(In addition to appearing at The Captain’s Blog, this post is also being syndicated at TheYankeeAnalysts.)
The Yankees rounded out their rotation this morning by naming Ivan Nova and Freddy Garcia as the team’s fourth and fifth starters, respectively. It was also announced that Bartolo Colon would serves as a swing man in the bullpen, similar to the role Alfredo Aceves performed when healthy over the past three seasons.
Although the spring battle for the rotation was billed as an open competition, the decision to go with Garcia over Colon wasn’t really surprising. Heading into camp, it seemed as if the Yankees preferred Nova and Garcia in the rotation, so it wouldn’t have made much sense to change plans based on 15 exhibition innings. As previously noted, however, the Yankees rotation will remain very fluid throughout the year, so by no means are these assignments set in stone, especially with Kevin Millwood now in the fold.

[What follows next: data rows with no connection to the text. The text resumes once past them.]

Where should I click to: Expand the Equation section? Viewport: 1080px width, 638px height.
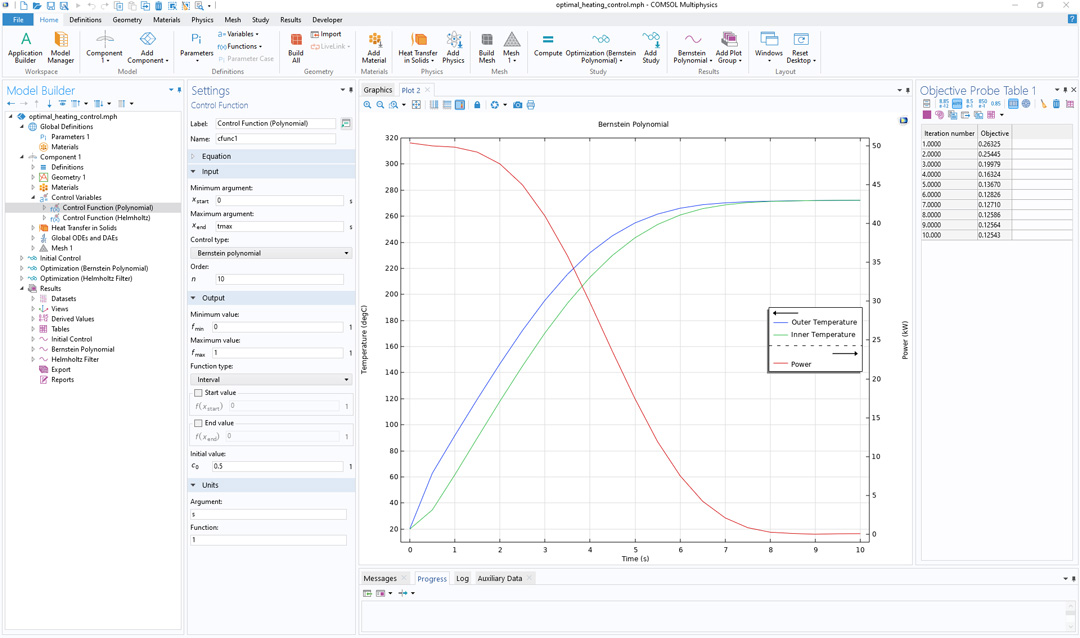(x=216, y=156)
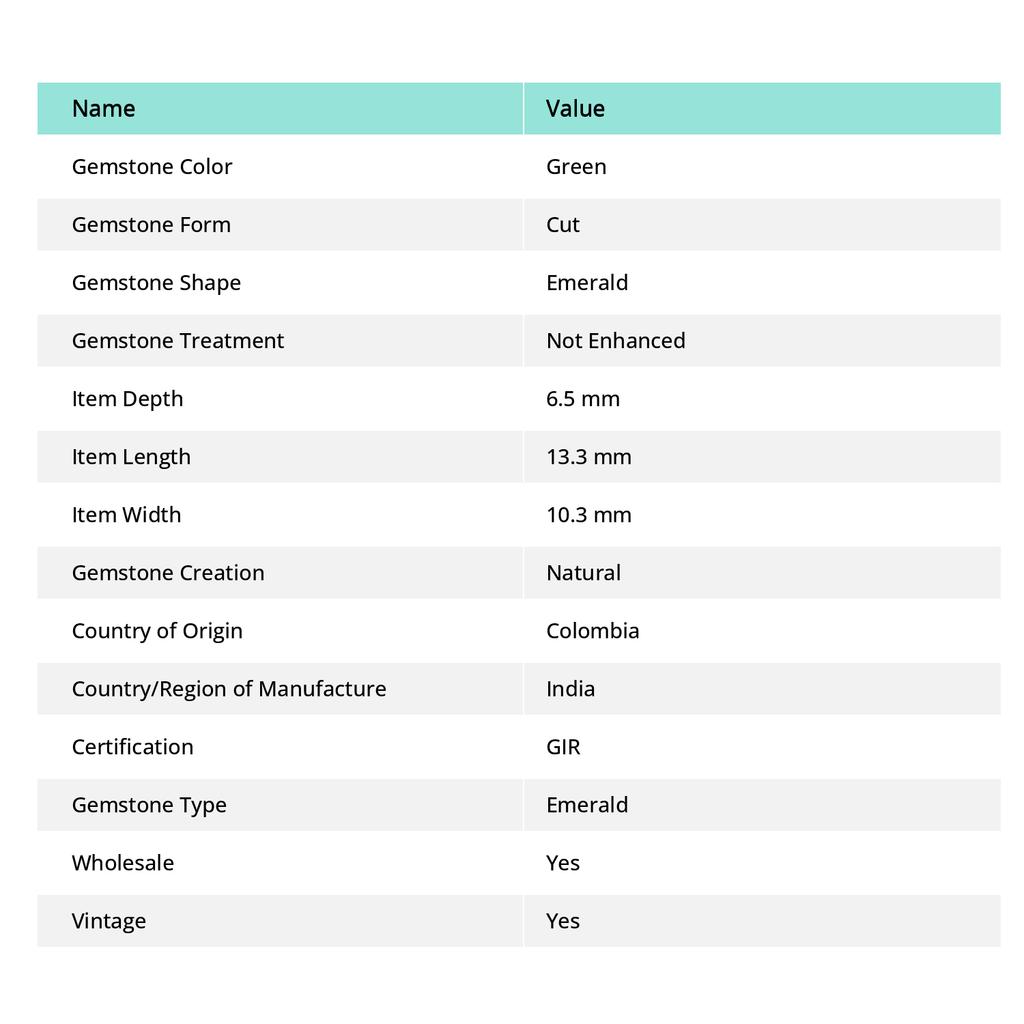Select Country/Region of Manufacture label
The width and height of the screenshot is (1024, 1024).
point(229,689)
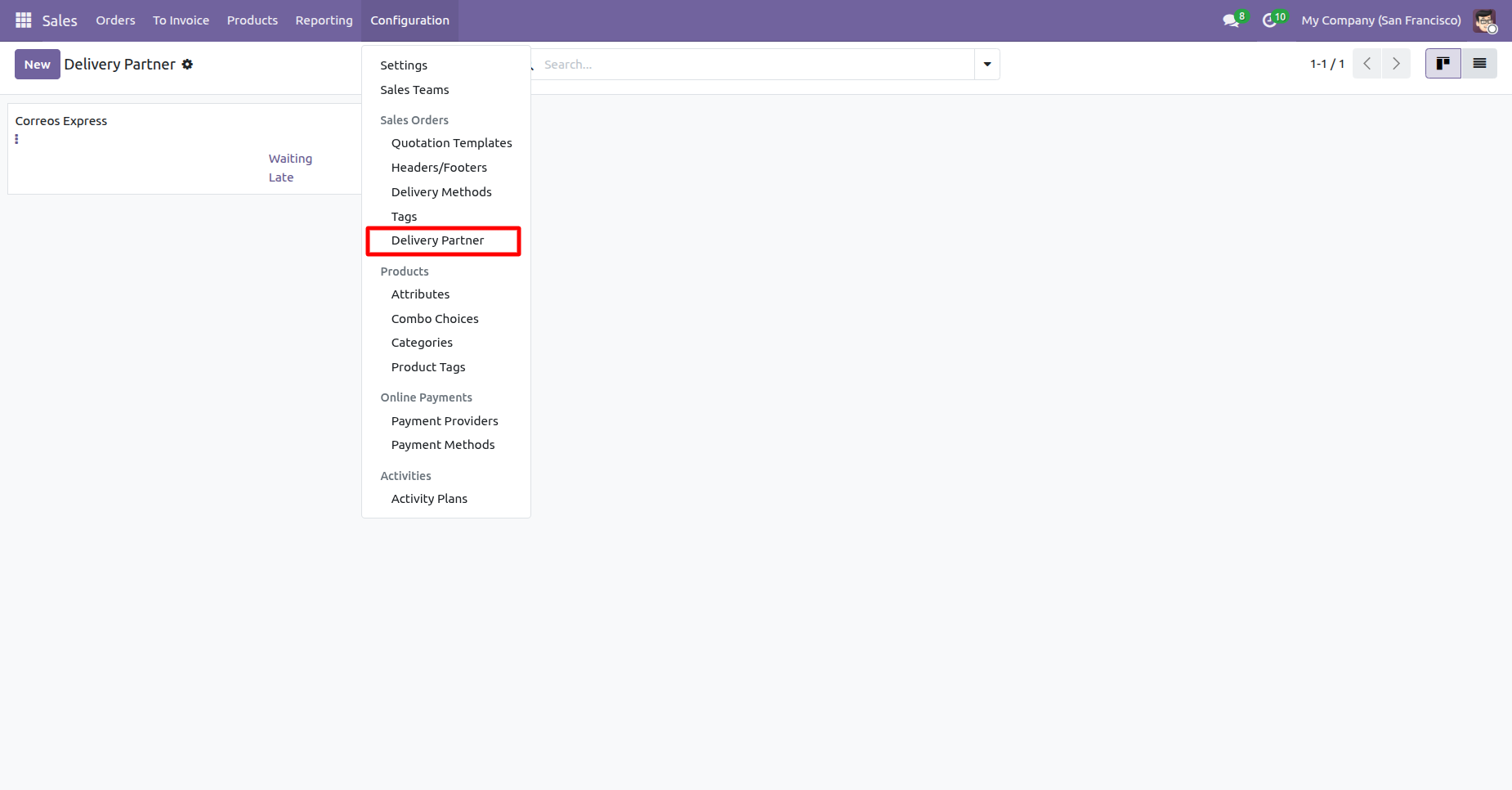Collapse the Configuration menu
This screenshot has width=1512, height=790.
click(x=409, y=20)
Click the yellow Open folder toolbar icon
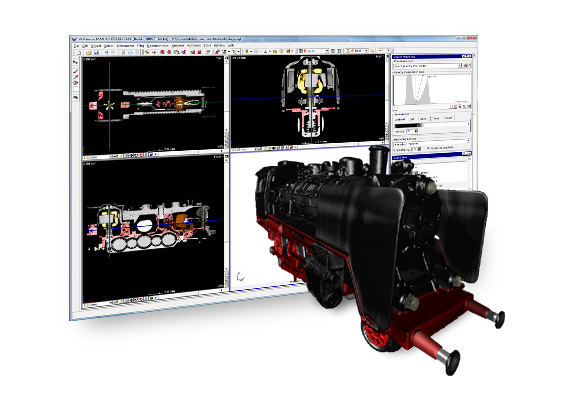Screen dimensions: 570x404 (89, 53)
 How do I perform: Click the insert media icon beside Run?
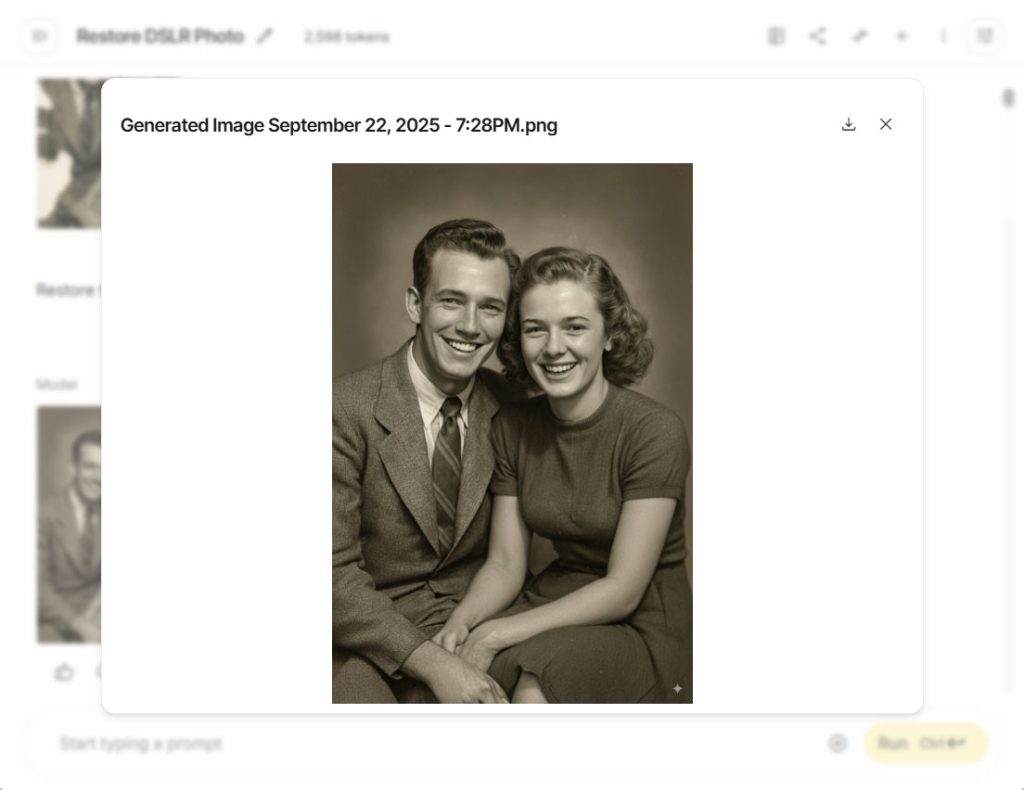pyautogui.click(x=837, y=743)
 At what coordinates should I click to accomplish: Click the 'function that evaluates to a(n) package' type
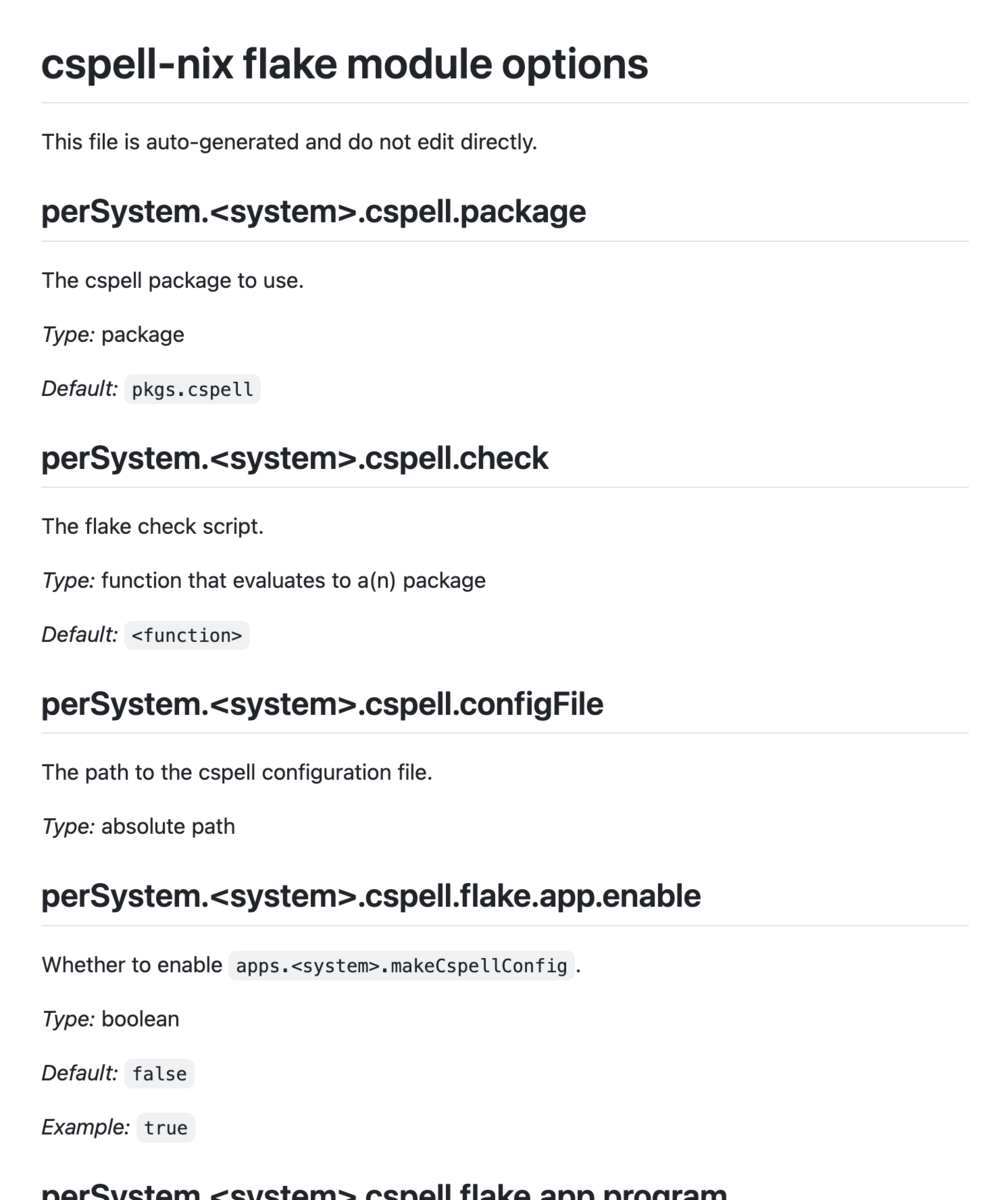click(293, 581)
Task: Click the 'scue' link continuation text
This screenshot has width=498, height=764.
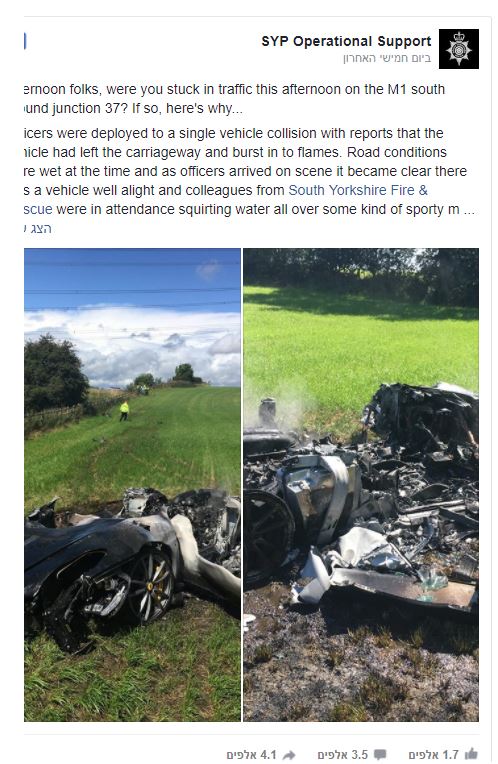Action: click(38, 210)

During March, a lot of attention was paid to the Yankees’ cavalcade of veteran starters, which collectively resembled more of an Old Timer’s Day All Star team than an opening day roster, but the real story that emerged from camp was the performance of Ivan Nova. In addition to posting a 1.80 ERA in 20 spring innings, Nova also impressed observers by quickly learning how to throw a new pitch. Under the tutelage of Billy Connors last October, Nova adjusted the grip on his slider, effectively turning the pitch into a cutter.
During the spring, Nova used his new pitch to great effect, but it remains to be seen if he’ll enjoy the same amount of success once the games start to count. Combined with his already impressive fastball, above average curve and functional changeup, however, the addition of cutter makes Nova a much more dynamic pitcher, and perhaps one worthy of lofty expectation. After all, Connors has a pretty good track record teaching the cutter. Just ask Greg Maddux and Andy Pettitte.
Before getting carried too away about Nova’s prospects for 2011, several question marks remain, not the least of which are his youth and inexperience. It’s easy to lose sight of his Nova’s age because he has been overshadowed by the Yankees other more high profile prospects, but the right hander is only 24, which is younger than Phil Hughes, Joba Chamberlain, and even Andrew Brackman. However, with youth comes uncertainty, so any optimism about Nova must be tempered. After all, if history is a guide, he probably won’t even spend the entire season in the rotation. For perspective, in the franchise’s 110 year history, only 23 pitches have posted at least 25 starts in a year before their age-25 season, and only 13 have done so since 1961. Furthermore, only seven Yankees’ pitchers have accomplished the feat in their rookie season. Can Nova become the eighth?
Yankees’ Rookies (Age-24 or Younger) With At Least 25 Games Started
By the time October rolls around, the Yankees starting rotation could look vastly different than it does today. Just don’t be surprised if Nova is still in it. Although names like Garcia, Colon, Banuelos and Betances have dominated the spring, Nova could wind up being the pitcher who is talked about all summer.